In the first study to address allelopathic effects of Alliaria in the field with the use of activated carbon as a tool to ameliorate allelopathy, Cipollini et al. (2008b) demonstrated a beneficial effect of activated carbon placed in the root zone on growth of the annual, I. capensis, transplanted near Alliaria. Lankau (2009) later used activated carbon to reveal that direct allelopathic effects of Alliaria on P. occidentalis growth in a pot study were only apparent in sterilized soils, suggesting that the microbial community of live soils played an important role in degrading allelochemicals. It was also only in sterilized soils where negative correlations between glucosinolate concentrations of Alliaria roots and biomass production of P. occidentalis were observed. However, it is important to note that studies using activated carbon as a manipulative tool must be interpreted with caution due to potentially confounding effects, including alterations in nutrient dynamics, that activated carbon addition may produce (Lau et al. 2008). Like studies using tissue extracts, most studies using either soil conditioning approaches or that were performed in the field and coupled with activated carbon addition have indicated the potential for allelopathic effects of Alliaria to be important. However, these studies were not able to isolate the mechanism(s) of impact and whether effects were direct or indirect.

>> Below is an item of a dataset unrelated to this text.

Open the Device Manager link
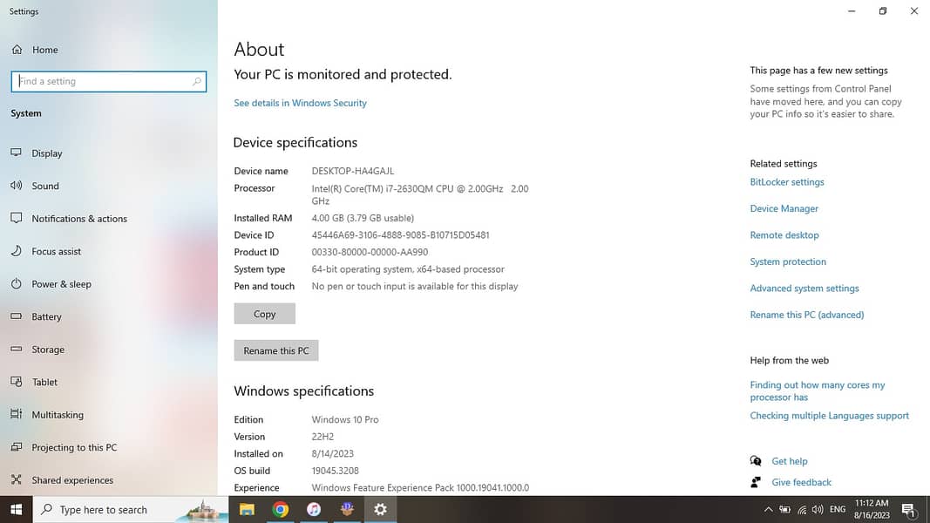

Allelochemical Effects of Alliaria on Mycorrhizal Fungi
Since the Brassicaceae generally lack associations with mycorrhizal fungi (Shreiner and Koide 1993), a great deal of attention has been given to the ability of Alliaria to allelopathically inhibit mycorrhizal fungi of competing plants. This would allow Alliaria to inhibit mutualistic microbes of its neighbors, possibly gaining a competitive advantage with no negative effects on itself, a possibility first raised by Vaughn and Berhow (1999). A simple laboratory study demonstrated that leaf extracts of Alliaria were able to inhibit spore germination of Gigaspora rosea, an arbuscular mycorrhizal fungal (AMF) species (Roberts and Anderson 2001). In this study, the density of Alliaria plants growing naturally in the field was also negatively correlated to mycorrhizal inoculum potential of the soils, which could have been due to (unmeasured) increases in allelochemical concentrations in soils, or simply due to a decline in suitable hosts with increases in Alliaria density caused by resource competition.
Stinson et al. (2006) subsequently demonstrated lowered mycorrhizal infection rates in several North American tree species exposed to both aqueous Alliaria extracts and to soils conditioned by Alliaria, with a resultant indirect negative effect on tree growth. Wolfe et al. (2008) similarly found lowered ectomycorrhizal fungal (EMF) infection rates of pine trees in areas invaded by Alliaria in the field. Callaway et al. (2008) used a combination of soil conditioning, leaf extracts, and a range of naturally co-occurring plant species to show that allelopathic effects of Alliaria increased with the extent of mycorrhizal dependence of the target plant species, and that North American species generally suffered greater negative effects than their congeneric European counterparts. Importantly, this study used the ratio of tissue concentrations to soil concentrations of glucosinolates reported in studies of Brassica green manures (e.g., Brown and Morra 1997) to estimate field-relevant soil concentrations of Alliaria allelochemicals to utilize in experiments. Using this approach, and the ability to produce leaf extracts with different classes of metabolites, AMF from North American soils lacking an evolutionary history with Alliaria were shown to be more susceptible to negative effects of ecologically relevant levels of Alliaria extracts than AMF from European soils. Both glucosinolate and flavonoid extracts of Alliaria leaves were partly responsible for allelopathic effects on AMF spores, and the mixture of the two worked synergistically to inhibit the germination of spores present in soils with no history of Alliaria. This study provided some of the best support for the novel weapons hypothesis (Callaway and Ridenour 2004) to date for this or any other plant, and was the first to implicate metabolites other than glucosinolates in allelopathic effects of Alliaria.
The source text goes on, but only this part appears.